[REQUIREMENT]
Go to the line containing "Where should I click to: Click the 127×120mm" in the records below and print it and every following line exactly, on through the line containing "You are a computer-use agent. Viewport: 540px", then stop.

----- INPUT

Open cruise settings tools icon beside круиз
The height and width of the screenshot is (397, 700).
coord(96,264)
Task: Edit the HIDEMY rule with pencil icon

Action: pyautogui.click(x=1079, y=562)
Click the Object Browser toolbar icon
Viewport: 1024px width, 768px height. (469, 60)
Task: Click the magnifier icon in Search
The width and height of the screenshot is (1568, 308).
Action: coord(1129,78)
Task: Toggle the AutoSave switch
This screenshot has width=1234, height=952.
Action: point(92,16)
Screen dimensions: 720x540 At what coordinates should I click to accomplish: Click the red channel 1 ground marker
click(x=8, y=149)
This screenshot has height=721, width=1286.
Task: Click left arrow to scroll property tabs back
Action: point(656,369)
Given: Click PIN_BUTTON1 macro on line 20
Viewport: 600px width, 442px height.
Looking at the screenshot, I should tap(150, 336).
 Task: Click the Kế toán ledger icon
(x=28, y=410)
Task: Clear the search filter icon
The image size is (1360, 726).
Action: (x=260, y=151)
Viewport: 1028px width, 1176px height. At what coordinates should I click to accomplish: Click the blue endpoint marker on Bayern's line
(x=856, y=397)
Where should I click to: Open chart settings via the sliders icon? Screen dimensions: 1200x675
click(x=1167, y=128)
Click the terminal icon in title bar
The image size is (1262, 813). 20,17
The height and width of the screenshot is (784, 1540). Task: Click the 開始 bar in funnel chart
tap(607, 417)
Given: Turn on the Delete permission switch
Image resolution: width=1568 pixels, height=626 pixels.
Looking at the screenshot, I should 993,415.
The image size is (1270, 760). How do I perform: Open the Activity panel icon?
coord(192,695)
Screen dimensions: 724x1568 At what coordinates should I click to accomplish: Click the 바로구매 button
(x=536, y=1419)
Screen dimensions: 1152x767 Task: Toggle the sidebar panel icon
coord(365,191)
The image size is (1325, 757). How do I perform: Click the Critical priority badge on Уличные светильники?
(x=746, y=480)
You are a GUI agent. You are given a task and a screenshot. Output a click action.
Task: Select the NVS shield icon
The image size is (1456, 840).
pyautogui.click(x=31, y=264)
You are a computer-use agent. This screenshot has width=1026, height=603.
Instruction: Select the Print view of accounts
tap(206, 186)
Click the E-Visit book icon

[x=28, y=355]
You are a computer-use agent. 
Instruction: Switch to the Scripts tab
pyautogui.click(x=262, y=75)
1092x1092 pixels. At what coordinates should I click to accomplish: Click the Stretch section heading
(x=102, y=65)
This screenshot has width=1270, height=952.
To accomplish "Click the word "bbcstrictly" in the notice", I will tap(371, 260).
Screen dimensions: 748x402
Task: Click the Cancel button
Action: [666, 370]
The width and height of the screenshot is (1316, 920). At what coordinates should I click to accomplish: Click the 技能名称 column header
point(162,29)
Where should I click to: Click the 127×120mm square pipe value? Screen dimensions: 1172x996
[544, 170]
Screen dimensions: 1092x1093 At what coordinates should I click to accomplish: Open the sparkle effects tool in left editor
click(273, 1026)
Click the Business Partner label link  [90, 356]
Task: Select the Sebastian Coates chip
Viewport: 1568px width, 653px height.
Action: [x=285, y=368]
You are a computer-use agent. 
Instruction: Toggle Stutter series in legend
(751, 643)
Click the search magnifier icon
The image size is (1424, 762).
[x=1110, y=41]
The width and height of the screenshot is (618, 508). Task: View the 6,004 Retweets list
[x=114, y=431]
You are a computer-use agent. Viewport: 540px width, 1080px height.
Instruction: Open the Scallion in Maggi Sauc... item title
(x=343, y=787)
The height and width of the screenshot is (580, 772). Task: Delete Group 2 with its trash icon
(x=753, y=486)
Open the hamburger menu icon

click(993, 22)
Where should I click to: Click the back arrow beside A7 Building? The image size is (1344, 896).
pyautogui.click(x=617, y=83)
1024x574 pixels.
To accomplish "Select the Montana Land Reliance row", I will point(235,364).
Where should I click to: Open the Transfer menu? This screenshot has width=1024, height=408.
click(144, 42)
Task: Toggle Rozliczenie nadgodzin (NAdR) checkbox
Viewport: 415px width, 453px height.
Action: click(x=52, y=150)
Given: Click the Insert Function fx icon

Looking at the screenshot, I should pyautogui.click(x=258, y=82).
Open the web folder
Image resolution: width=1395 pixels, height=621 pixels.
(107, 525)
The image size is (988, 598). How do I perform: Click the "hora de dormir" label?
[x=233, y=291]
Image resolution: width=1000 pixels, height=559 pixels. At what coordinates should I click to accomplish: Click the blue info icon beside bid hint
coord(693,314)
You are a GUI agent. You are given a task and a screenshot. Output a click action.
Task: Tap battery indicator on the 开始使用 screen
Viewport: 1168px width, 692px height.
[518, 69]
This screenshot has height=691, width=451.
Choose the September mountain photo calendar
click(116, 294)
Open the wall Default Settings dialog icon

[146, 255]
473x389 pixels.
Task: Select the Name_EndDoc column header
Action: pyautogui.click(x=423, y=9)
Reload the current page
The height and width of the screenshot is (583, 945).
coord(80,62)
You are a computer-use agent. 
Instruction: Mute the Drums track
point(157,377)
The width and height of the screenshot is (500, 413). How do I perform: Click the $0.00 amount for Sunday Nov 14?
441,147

----------

[RESULT]
Where should I click to: Click the 127×120mm square pipe value? Screen dimensions: 1172x996
[544, 170]
Screen dimensions: 1092x1093 At what coordinates should I click to accomplish: Open the sparkle effects tool in left editor
click(273, 1026)
Click the Business Partner label link  [90, 356]
Task: Select the Sebastian Coates chip
Viewport: 1568px width, 653px height.
Action: [x=285, y=368]
You are a computer-use agent. 
Instruction: Toggle Stutter series in legend
(751, 643)
Click the search magnifier icon
The image size is (1424, 762).
[x=1110, y=41]
The width and height of the screenshot is (618, 508). Task: View the 6,004 Retweets list
[x=114, y=431]
You are a computer-use agent. Viewport: 540px width, 1080px height.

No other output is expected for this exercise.